(Data excerpts)
=== Section Start ===
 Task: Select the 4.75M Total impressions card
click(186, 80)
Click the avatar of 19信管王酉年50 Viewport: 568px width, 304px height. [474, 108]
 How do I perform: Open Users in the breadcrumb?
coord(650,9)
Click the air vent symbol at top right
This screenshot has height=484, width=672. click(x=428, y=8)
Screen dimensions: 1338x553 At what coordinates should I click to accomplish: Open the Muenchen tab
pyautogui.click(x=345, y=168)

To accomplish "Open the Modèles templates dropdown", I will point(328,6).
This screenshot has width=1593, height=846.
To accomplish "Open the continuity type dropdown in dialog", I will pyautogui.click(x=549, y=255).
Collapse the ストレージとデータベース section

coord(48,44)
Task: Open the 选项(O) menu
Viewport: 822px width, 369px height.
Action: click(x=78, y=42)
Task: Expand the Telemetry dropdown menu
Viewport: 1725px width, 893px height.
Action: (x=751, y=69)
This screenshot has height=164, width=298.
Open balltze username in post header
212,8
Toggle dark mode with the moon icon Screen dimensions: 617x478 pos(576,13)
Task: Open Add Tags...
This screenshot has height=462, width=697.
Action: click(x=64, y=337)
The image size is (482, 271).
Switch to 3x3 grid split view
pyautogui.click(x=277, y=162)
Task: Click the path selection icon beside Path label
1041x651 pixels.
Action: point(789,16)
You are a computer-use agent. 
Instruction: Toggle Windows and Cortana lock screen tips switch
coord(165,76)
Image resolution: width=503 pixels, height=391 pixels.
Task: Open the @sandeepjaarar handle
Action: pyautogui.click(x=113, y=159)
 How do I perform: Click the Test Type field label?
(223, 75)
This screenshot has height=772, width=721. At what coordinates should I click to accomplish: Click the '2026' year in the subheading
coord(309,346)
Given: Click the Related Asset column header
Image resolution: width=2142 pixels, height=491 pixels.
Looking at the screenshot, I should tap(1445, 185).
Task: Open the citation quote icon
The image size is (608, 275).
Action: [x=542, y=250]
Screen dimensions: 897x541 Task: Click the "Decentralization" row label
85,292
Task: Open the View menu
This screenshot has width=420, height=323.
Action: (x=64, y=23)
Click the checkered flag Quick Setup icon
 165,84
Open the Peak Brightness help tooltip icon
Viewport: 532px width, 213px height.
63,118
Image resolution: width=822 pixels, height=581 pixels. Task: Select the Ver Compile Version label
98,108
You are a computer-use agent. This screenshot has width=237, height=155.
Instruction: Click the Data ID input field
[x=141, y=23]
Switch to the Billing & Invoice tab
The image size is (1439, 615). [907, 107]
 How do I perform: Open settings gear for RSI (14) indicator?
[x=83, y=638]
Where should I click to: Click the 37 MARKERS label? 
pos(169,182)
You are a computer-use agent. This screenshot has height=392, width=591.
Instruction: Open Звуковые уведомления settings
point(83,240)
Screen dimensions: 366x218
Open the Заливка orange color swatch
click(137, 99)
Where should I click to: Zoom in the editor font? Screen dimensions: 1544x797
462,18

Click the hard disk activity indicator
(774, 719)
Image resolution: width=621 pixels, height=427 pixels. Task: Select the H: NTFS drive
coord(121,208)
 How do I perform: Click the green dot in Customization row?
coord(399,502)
=== Section End ===
### WHAT TO PRODUCE
Restate the data verbatim through the "Given: Click the Related Asset column header" line.

### TASK SOLUTION
 Task: Select the 4.75M Total impressions card
click(186, 80)
Click the avatar of 19信管王酉年50 Viewport: 568px width, 304px height. [474, 108]
 How do I perform: Open Users in the breadcrumb?
coord(650,9)
Click the air vent symbol at top right
This screenshot has height=484, width=672. click(x=428, y=8)
Screen dimensions: 1338x553 At what coordinates should I click to accomplish: Open the Muenchen tab
pyautogui.click(x=345, y=168)

To accomplish "Open the Modèles templates dropdown", I will point(328,6).
This screenshot has width=1593, height=846.
To accomplish "Open the continuity type dropdown in dialog", I will pyautogui.click(x=549, y=255).
Collapse the ストレージとデータベース section

coord(48,44)
Task: Open the 选项(O) menu
Viewport: 822px width, 369px height.
Action: click(x=78, y=42)
Task: Expand the Telemetry dropdown menu
Viewport: 1725px width, 893px height.
Action: (x=751, y=69)
This screenshot has height=164, width=298.
Open balltze username in post header
212,8
Toggle dark mode with the moon icon Screen dimensions: 617x478 pos(576,13)
Task: Open Add Tags...
This screenshot has height=462, width=697.
Action: click(x=64, y=337)
The image size is (482, 271).
Switch to 3x3 grid split view
pyautogui.click(x=277, y=162)
Task: Click the path selection icon beside Path label
1041x651 pixels.
Action: point(789,16)
You are a computer-use agent. 
Instruction: Toggle Windows and Cortana lock screen tips switch
coord(165,76)
Image resolution: width=503 pixels, height=391 pixels.
Task: Open the @sandeepjaarar handle
Action: pyautogui.click(x=113, y=159)
 How do I perform: Click the Test Type field label?
(223, 75)
This screenshot has height=772, width=721. At what coordinates should I click to accomplish: Click the '2026' year in the subheading
coord(309,346)
Given: Click the Related Asset column header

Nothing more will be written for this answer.